* Start GIVEN INFORMATION *

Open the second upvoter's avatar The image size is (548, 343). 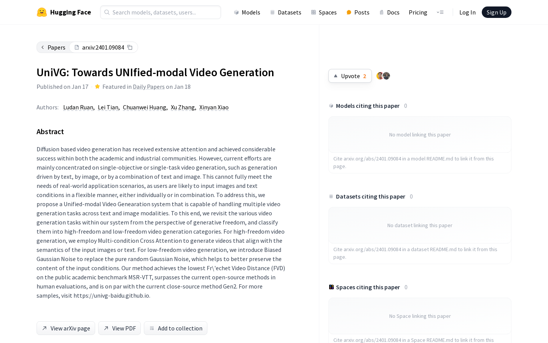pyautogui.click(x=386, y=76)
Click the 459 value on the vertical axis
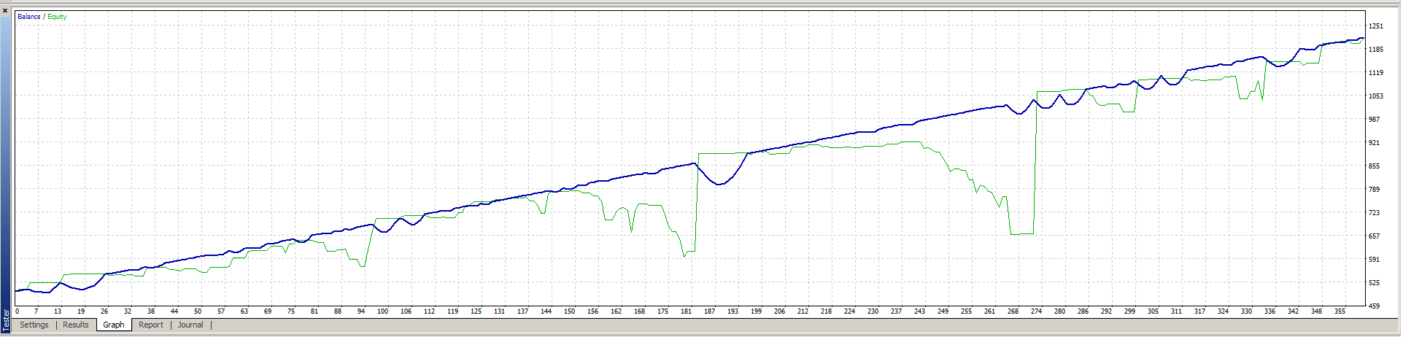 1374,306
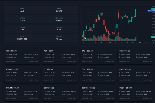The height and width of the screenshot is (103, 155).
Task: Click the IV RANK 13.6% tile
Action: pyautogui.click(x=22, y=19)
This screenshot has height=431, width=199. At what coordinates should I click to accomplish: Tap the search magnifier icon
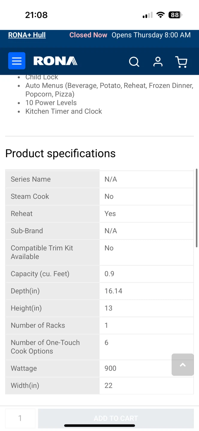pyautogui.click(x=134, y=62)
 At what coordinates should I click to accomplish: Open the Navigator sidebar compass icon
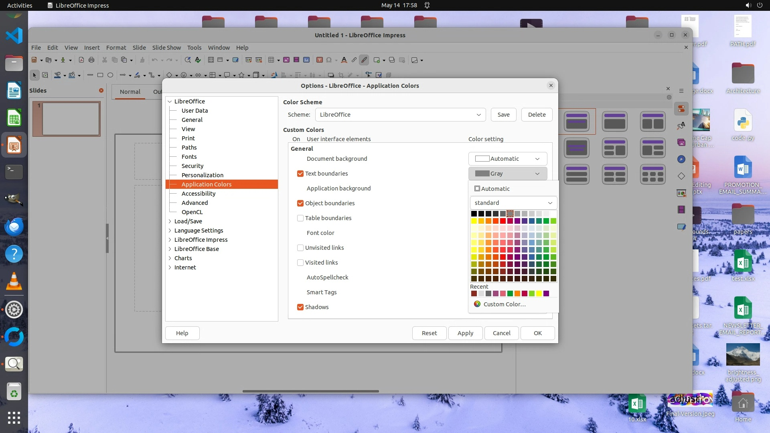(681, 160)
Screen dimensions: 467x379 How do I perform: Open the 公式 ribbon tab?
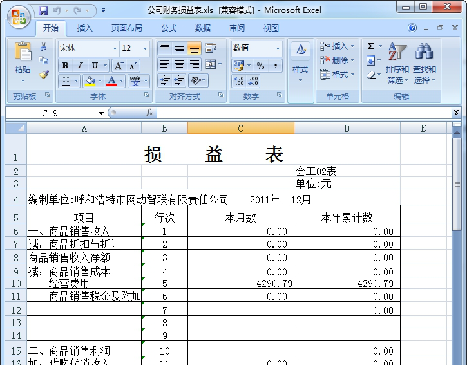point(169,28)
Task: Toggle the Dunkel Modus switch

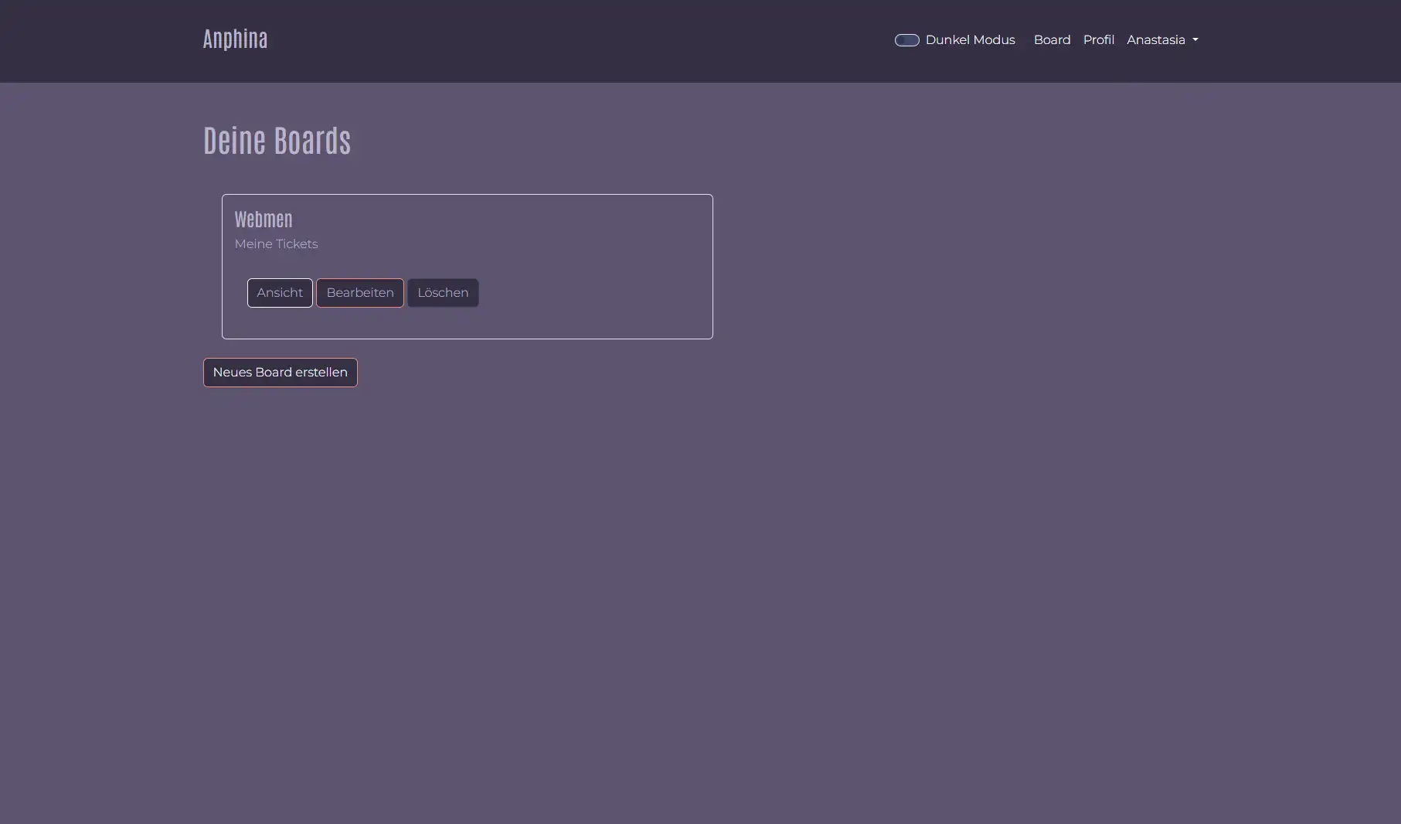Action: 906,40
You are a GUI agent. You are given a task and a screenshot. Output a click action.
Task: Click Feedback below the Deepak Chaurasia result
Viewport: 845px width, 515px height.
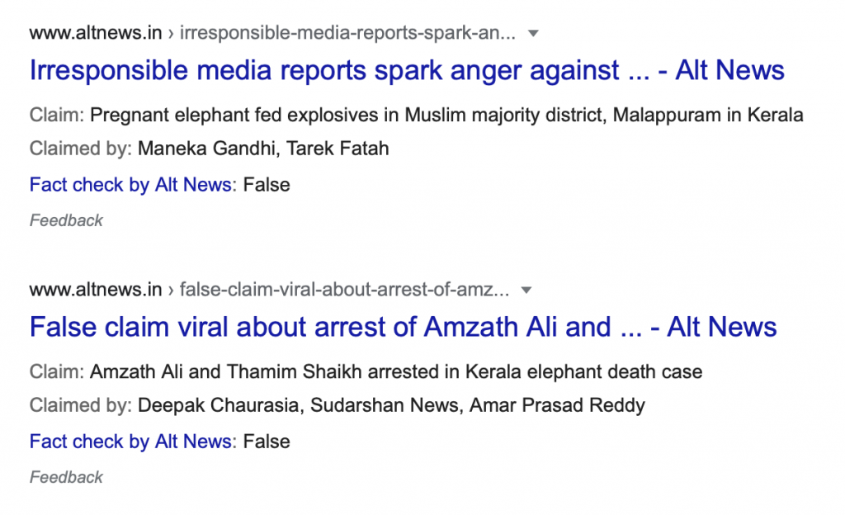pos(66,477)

* End GIVEN INFORMATION *

▶ [CHALLENGE]
Reproduce the rows starting at the line containing "You are a GUI" and ending at the end of the rows, leaving the pictures out of your answer.

▶ [EXERCISE SOLUTION]
You are a GUI agent. You are given a task and a screenshot. Output a click action.
Task: Click Feedback below the Deepak Chaurasia result
Viewport: 845px width, 515px height.
pos(66,477)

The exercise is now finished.